I just made this… (death animation, keyframes only):

and, here’s the idling animation:

I’ll post back when I can get some in-game screenies. :slight_smile:


#25

what means key framed only? did you use bones or not? :smiley:


#26

Good point, Ingurum… it’s just a “placeholder” model really, but I could use it myself to make something. I guess developers/artists will see it in the engine and it should inspire them to make there own stuff. I don’t mind if people modify it.

…oh, and I’m not a professional, I just finsihed school and I’ve been working and doing this in my spare time. I guess you’re not a professional until you get paid, eh? :smiley:

(although, I am getting a free copy of the pack and “will be prominently credited”… so it’s all good :slight_smile: )


#27

Well, keyframes are what you would call the main frames of an animation. The computer fills in the in-between frames… this is called tweening.

So that’s why it looks kinda jerky, cuz all the tweening isnt there, just key frames.


#28

ah right but you have bones, right?

i taught you are a professional because they gave you that task :smiley:


#29

we are using 512 * 512 textures, that should be standard for a game nowadays and we are working for computers in the future.


#30

hey phil, …isnt that a bit high though? I mean, from a distance all that detail would be lost… hmmm

@Ingurum: yeah, there are 14 bones. 2 for each of the limbs, 1 for the back, 1 for the head, and then 4 extra bones for parenting to the pelvis and neck.


#31

not really.

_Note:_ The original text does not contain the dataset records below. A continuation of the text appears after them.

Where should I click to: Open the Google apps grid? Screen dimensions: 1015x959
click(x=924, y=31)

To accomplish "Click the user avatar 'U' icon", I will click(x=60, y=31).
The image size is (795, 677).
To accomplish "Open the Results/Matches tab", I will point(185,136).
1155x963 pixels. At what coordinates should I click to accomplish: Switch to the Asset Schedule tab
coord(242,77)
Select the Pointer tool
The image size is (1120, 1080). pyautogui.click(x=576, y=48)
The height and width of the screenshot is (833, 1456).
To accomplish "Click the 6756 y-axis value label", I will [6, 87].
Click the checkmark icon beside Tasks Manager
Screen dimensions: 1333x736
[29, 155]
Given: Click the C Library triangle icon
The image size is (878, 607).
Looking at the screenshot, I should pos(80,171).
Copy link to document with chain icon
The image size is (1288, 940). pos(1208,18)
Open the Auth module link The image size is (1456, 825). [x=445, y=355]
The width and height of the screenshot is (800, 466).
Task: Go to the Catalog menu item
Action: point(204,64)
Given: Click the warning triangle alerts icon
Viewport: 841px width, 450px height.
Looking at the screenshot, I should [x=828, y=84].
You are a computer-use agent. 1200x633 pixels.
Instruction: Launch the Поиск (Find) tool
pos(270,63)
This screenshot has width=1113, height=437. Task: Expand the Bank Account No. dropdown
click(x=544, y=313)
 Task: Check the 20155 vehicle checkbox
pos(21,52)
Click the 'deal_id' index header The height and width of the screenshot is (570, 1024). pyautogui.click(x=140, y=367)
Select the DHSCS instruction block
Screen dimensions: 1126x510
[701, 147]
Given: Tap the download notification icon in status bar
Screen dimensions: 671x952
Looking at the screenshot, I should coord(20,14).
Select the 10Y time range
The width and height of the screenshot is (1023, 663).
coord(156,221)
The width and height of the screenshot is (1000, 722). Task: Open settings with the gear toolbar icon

Thats the artistic “challenge” that if you zoom towards the model that it has details and that if you look at it from further away it still looks good.

It also depends what you plan to do with the game. Our player should have fun when he looks at our models close up.


#32

C&C:G’s infantry units, even at full detail, were using (i think) either 32x32 or 64x64 - they were not very detailed at all. However, the nice thing about having lots of units on screen at once is that you can re-use that texture data. Even if you make it 256x256 instead of 128x128, that SHOULD (if its a good game engine) be basically a one-time expense. The renderer chooses that texture, and then blasts all the polygons that use it at the same time. The real issue in this case (more than tex memory) is whether or not there is any point to adding the detail. Like I said, C&C:G was an absolutely beautiful game, and their infantry units were just detailed enough so that you could tell their hands from their sleeves, basically. Depends on screen size - somebody on here said before that you basically want to figure out how many pixels the object will take up on-screen on average, and base your texture size on that. So if this guy is never going to be more than 32 pixels high on-screen, i definitely wouldn’t use more than a 64x64 texture!


#33

That’s what I guessed. C&C:Generals was pretty fun, I only played that once though. :slight_smile:

Of course, you’re right Phil, it’s more fun for the player when they can look up close at something and still see the details. That’s why I chose 256x256.

The good thing about it is that you can always scale down, or scale it up and refine it and add more details if you wanted to.


#34

jeah let it 256, you can scale it later down. have you to do more of them? any concepts that you may show?


#35

:slight_smile:

There’s the concept in the corner (it was the start of the tex map). I really just did a couple of quick sketches and then got to work on it. The details came later. I really like how the spikes on the weapon turned out for some reason.